Testo fornito
○ ○ ○
Tutti commossi dal messaggio alla madre pronunciato dall'ultima donna iraniana giustiziata,
Reyhaneh Jabbari? Le parole sono toccanti, richiamano quel
genere estremo di letteratura che ci ha emozionato quando leggevamo
le lettere di condannati a morte della Resistenza, brevi e strazianti
lasciti di umanità che sopravvivevano all'annichilimento delle loro
vite materiali.
Eppure mi sento di invitare tutti alla
prudenza, e a controllare attentamente le fonti, per cercare di
capire da dove provenga ogni singolo dato di questa vicenda. Lo ha già fatto in parte Francesco Santoianni. Qui aggiungo nuovi
particolari.
La storia della povera Reyhaneh è come un treno. In testa c'è la
locomotiva del nudo fatto: l'applicazione della pena capitale per un
caso di omicidio, in uno dei troppi paesi che ancora prevedono la
pena di morte. Ma alla locomotiva sono attaccati tanti altri vagoni,
con passeggeri che nessuno conosce. In alcuni vagoni c'è anche
esplosivo.
Raccomando sempre di rileggere in
proposito la storia molto istruttiva di Sakineh, e di come sia stata usata per
preparare un clima ostile all'Iran con formidabili manipolazioni.
I giornali anglosassoni sono meno
imparziali di quel che vorrebbero far credere, ma sicuramente sono
migliori dei nostri media nell'usare espressioni come “alleged”
(presunto), “claim” (asserire), “labelled as her
will” (etichettato come sua volontà). Lo hanno fatto anche per il caso della supposta trascrizione del
testamento morale della giovane Reyhaneh. Nei giornali italiani
queste forme basilari di prudenza giornalistica spariscono: tutto è
scritto all'indicativo, quello è il messaggio autentico, e più
non dimandare. L'edizione serale del Tg3 del 27 ottobre aggiunge
alla sua lettura una musica di pianoforte, voi aggiungete i
fazzoletti.
L'Huffington Post, richiamando la sua versione britannica, ci fa alla fine sapere che il messaggio è stato
fatto circolare «da
pacifisti iraniani».
E sulla parola «Iranian
peace activists»
○ ○ ○
Dati registrati
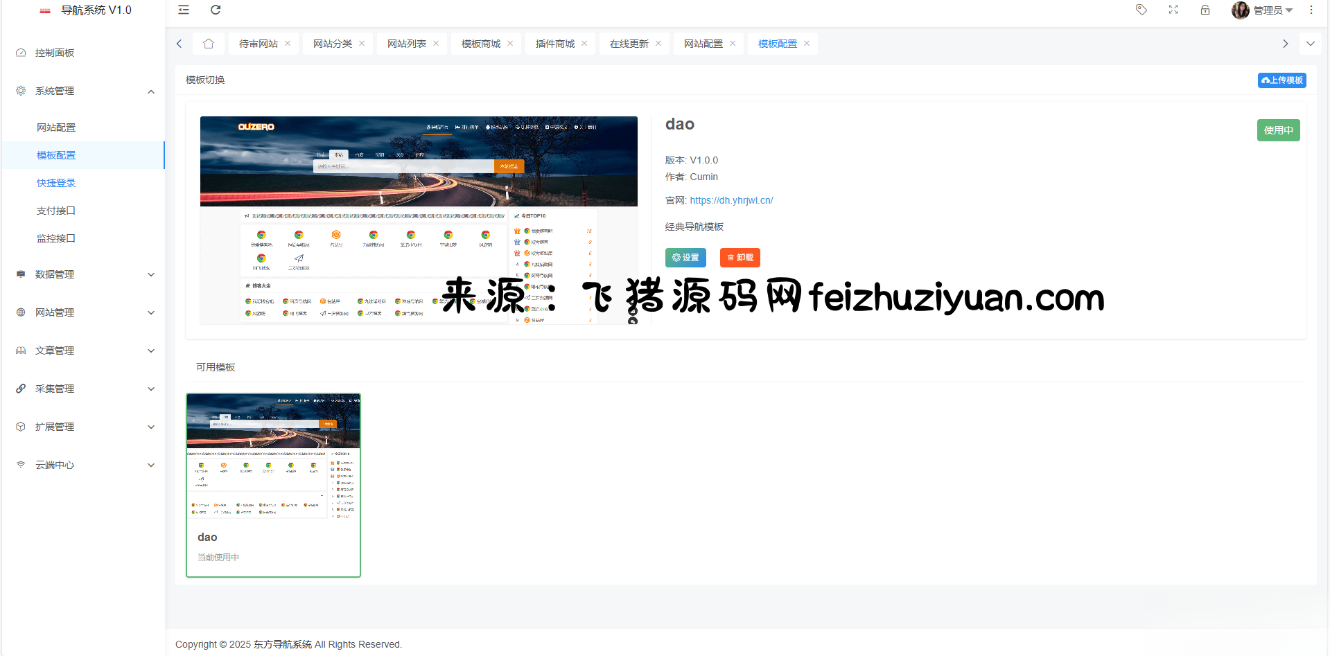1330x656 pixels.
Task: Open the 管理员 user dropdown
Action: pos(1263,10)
○ ○ ○
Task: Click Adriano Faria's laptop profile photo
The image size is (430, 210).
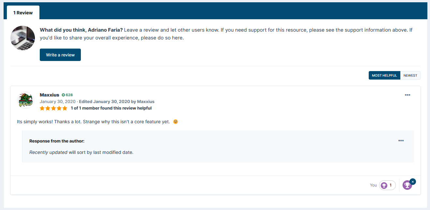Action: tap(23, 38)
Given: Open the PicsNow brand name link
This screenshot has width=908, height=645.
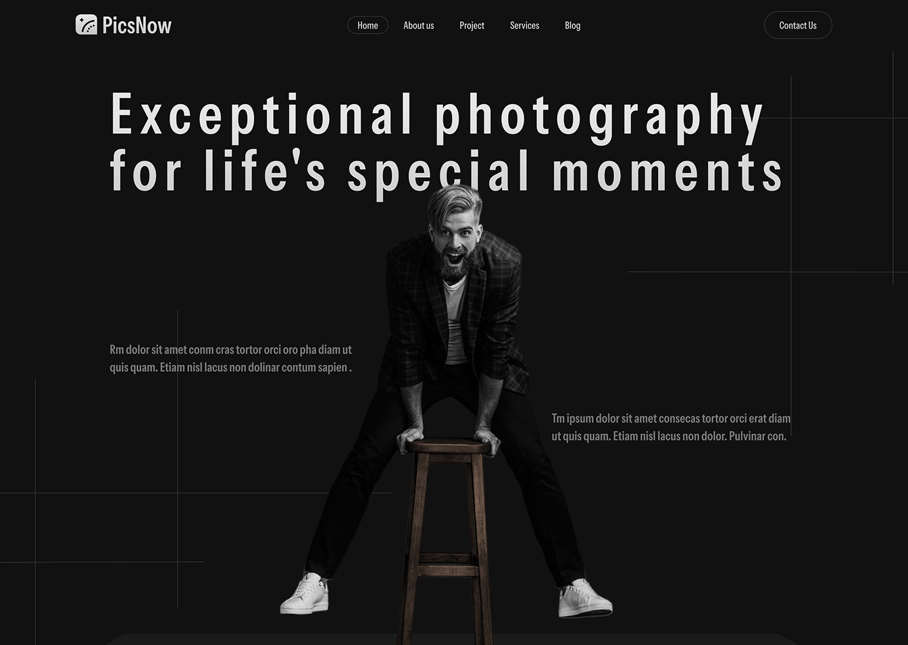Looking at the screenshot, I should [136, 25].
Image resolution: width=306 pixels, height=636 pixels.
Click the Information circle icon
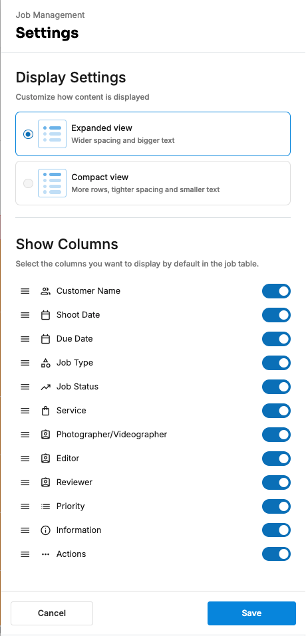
○ ○ ○
Compito A
Aggiorna il passo del testo su Reyhaneh Jabbari che parte dalle parole "Raccomando sempre di" e si ferma dopo "con formidabili manipolazioni.", sostituendo "clima ostile" con "clima sfavorevole".
Compito B
Nel testo su Reyhaneh Jabbari, quale edizione del Tg3 accompagna con una musica di pianoforte la lettura del messaggio?
Compito C
Riprendi il testo su Reyhaneh Jabbari e proseguilo dal punto in cui termina.

Risposta esercizio A
Raccomando sempre di rileggere in
proposito la storia molto istruttiva di Sakineh, e di come sia stata usata per
preparare un clima sfavorevole all'Iran con formidabili manipolazioni.

Risposta esercizio B
L'edizione serale del 27 ottobre.

Risposta esercizio C
c'è il link che porta al testo dell'estremo saluto di Reyhaneh
Jabbari. Seguite dunque il link e atterrate su
una pagina gestita dal NCRI– National
Council of Resistance of Iran.
Sarebbero dunque loro i pacifisti. Loro, l'unica fonte da cui parte
il tutto.
Il
bravo cittadino medio europeo, che dà un significato positivo alla
parola 'pacifista', si ferma lì, non è mica pagato per scavare
nelle notizie. Il giornalista medio, che- lui sì - dovrebbe essere
pagato per verificare le fonti e non abboccare a chi gli dà la pappa
pronta, si ferma lì, anche lui. Riposti i fazzoletti che hanno
asciugato le lacrime, migliaia di persone intanto condividono la
storia su Facebook. Il loro click non sa più che farsene
dell'aggettivo “presunto”. L'indignazione si nutre ormai di
certezze irriflessive. Condividete, Fate girare. Indignatevi. Odiate.
Segnalo
perciò sommessamente che il NCRI, l'unica
fonte della notizia,
non è affatto un circolo gandhiano. È un'organizzazione di
opposizione che ha largamente fatto uso di metodi terroristici per
combattere il potere dell'Iran post rivoluzionario, causando la morte
di migliaia di persone. È gestita con metodi da psico-setta, tanto
che ricorrono persino denunce
di abusi sessuali consumati al suo interno. Non so quanto queste ultime siano
accuse attendibili, o frutto di opposta propaganda, ma è un fatto
che i nostri media non colgono l'esistenza di controversie che non
corrispondono minimamente al ritratto pubblico di un'organizzazione pacifista.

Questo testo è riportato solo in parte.